**What to produce**
Among the records below, find the lines that contain "right" and copy each of them.

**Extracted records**
# # # # # # #
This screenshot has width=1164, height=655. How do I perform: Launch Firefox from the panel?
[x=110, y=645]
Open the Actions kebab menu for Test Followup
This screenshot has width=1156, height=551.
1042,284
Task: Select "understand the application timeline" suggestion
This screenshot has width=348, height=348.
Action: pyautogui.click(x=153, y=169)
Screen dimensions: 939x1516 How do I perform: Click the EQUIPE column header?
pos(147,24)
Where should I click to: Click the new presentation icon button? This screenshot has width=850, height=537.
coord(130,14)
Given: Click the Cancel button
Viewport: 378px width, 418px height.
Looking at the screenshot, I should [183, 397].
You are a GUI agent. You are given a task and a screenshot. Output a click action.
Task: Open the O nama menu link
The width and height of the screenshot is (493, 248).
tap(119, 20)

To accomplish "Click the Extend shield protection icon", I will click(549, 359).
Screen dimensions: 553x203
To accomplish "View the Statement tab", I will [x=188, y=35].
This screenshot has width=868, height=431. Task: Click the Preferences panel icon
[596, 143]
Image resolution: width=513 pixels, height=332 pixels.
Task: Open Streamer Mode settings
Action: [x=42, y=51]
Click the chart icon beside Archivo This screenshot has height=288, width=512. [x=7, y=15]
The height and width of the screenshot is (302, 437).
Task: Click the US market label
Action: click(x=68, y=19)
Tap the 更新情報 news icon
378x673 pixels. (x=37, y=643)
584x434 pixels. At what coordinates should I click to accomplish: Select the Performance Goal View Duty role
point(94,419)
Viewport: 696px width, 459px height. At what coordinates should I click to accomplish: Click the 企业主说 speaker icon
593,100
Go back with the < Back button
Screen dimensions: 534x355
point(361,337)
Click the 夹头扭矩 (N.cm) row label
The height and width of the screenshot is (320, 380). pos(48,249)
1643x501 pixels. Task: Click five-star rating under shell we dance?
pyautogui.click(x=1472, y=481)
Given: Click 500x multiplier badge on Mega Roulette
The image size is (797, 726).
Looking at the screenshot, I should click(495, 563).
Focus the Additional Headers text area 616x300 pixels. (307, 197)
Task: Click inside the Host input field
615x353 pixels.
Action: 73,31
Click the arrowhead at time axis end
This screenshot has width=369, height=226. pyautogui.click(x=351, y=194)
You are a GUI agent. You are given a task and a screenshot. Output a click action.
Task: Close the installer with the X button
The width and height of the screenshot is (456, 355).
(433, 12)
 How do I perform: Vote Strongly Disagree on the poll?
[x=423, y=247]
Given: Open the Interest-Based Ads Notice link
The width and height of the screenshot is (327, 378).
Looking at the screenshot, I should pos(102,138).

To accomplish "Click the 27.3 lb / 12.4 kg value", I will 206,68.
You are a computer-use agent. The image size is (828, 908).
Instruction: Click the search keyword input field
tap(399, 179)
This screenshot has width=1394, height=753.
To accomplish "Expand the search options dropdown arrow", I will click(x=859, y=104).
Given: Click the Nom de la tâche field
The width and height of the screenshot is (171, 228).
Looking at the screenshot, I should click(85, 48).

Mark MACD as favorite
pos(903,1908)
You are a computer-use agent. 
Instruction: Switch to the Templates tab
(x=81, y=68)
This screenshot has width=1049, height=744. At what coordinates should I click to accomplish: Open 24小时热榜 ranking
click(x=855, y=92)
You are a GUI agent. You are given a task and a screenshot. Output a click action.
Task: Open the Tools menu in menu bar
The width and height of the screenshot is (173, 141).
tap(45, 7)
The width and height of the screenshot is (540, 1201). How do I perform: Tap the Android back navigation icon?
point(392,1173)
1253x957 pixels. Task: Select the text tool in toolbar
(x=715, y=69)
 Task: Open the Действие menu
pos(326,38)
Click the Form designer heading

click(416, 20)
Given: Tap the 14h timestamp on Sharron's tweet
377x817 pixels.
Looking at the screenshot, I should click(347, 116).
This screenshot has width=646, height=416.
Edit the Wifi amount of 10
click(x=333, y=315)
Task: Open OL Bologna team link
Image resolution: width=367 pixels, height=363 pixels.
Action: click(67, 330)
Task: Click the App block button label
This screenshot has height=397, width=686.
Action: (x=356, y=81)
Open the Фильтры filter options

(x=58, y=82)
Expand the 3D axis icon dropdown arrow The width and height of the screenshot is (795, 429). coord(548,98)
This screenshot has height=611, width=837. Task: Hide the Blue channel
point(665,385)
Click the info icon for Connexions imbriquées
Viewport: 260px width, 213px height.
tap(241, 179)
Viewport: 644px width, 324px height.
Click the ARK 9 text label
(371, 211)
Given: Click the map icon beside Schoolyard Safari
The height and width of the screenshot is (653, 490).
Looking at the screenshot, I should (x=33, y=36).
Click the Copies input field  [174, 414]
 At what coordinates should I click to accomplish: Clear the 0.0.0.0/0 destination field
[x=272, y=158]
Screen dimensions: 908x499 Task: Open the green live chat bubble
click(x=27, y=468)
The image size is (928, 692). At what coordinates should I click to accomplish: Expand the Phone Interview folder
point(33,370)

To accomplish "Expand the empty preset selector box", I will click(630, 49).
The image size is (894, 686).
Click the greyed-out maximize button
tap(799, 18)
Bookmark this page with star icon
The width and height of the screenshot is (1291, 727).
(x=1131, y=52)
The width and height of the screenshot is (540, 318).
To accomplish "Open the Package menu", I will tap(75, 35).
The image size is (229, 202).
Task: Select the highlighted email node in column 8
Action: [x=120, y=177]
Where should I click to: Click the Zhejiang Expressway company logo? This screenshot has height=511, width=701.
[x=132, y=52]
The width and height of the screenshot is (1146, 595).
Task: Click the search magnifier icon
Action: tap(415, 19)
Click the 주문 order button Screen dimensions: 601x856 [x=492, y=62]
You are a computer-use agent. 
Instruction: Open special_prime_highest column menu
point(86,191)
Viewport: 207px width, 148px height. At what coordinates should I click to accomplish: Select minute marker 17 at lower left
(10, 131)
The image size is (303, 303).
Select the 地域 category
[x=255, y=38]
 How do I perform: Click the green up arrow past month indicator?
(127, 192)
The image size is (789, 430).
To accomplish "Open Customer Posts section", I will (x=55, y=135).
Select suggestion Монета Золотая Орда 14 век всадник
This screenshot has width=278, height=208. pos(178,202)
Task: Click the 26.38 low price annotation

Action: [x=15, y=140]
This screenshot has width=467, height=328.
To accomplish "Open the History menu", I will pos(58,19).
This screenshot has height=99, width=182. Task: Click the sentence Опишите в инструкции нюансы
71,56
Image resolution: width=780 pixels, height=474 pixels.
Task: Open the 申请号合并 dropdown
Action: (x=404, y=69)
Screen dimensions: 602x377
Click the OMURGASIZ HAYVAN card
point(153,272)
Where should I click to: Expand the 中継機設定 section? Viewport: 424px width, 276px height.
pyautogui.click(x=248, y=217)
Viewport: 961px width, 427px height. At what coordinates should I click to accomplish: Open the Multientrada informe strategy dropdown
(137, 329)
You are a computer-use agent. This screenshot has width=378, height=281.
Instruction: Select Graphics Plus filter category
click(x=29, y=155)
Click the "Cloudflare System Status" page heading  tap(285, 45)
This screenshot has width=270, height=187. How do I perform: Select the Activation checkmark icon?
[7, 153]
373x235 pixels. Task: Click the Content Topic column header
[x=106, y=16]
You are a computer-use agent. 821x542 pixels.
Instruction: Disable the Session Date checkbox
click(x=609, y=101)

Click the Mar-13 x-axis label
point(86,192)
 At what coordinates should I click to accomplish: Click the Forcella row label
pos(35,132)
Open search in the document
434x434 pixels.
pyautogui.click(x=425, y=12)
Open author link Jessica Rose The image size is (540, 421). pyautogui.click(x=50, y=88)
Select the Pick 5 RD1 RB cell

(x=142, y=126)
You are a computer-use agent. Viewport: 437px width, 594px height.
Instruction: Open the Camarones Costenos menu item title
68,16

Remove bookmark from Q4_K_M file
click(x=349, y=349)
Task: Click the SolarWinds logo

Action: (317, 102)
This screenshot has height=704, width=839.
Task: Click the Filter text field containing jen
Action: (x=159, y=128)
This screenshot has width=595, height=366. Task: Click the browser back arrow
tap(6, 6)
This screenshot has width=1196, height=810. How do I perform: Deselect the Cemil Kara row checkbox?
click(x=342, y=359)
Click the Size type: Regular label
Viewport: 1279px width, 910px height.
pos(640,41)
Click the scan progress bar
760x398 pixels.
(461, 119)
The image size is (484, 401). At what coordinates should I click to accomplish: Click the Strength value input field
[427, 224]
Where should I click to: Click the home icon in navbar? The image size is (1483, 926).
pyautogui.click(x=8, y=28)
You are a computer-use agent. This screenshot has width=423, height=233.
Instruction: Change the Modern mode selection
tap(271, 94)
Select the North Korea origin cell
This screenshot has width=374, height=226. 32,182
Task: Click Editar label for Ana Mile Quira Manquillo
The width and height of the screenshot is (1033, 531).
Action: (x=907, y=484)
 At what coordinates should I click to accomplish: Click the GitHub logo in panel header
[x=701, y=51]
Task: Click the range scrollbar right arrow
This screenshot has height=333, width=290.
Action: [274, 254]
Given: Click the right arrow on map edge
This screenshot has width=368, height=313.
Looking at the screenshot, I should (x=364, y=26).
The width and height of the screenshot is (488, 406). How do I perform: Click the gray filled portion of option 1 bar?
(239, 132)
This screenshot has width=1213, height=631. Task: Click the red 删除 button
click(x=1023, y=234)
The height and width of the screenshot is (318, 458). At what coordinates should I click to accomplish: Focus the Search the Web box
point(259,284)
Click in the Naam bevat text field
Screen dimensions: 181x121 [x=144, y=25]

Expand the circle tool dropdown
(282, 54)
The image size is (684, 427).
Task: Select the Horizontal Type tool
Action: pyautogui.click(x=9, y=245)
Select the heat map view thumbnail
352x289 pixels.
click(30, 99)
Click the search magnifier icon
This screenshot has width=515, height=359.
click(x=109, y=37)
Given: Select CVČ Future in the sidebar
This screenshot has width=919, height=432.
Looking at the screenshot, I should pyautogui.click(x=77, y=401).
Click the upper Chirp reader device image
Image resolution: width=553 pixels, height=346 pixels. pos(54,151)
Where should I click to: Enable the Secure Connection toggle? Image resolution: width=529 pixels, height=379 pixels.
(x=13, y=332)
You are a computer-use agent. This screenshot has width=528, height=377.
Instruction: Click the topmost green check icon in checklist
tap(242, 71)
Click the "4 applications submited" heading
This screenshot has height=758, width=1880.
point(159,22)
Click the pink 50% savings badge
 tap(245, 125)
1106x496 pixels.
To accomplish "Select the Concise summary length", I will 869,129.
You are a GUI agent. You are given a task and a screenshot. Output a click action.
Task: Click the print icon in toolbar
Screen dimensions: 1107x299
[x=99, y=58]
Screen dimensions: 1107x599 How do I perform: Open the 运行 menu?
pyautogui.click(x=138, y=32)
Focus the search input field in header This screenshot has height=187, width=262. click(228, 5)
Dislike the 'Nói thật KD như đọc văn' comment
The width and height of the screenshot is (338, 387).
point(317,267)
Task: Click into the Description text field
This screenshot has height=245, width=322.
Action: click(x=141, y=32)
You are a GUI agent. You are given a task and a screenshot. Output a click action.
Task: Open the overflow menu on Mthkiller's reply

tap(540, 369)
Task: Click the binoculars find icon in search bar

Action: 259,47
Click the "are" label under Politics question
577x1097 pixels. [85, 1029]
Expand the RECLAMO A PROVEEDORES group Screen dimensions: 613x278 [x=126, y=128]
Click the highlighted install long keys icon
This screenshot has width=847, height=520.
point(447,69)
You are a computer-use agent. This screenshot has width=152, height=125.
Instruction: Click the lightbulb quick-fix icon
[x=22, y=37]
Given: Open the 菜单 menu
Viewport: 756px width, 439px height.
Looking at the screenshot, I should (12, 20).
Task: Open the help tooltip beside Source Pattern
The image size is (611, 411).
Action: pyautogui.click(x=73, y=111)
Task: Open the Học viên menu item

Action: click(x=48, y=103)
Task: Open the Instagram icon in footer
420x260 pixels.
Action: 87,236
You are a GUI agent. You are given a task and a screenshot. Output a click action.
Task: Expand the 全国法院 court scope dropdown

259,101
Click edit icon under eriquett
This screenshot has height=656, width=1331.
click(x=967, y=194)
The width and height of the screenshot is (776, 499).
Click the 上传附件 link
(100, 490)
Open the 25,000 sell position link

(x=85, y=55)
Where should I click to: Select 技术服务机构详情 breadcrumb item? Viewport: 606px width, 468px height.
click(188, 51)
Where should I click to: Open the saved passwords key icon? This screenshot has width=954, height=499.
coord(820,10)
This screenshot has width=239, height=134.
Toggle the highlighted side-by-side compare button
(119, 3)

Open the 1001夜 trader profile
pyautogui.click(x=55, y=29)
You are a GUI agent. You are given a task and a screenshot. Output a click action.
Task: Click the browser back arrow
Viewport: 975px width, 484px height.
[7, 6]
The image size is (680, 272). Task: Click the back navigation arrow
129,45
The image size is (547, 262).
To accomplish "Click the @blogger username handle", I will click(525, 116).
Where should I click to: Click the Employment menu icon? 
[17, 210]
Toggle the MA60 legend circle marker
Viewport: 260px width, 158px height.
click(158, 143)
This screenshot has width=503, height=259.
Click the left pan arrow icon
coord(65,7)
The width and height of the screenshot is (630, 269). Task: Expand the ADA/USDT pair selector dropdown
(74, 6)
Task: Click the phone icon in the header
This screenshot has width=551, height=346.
# # # # # # #
**Exercise output**
Task: Click the range scrollbar right arrow
Given: Click the right arrow on map edge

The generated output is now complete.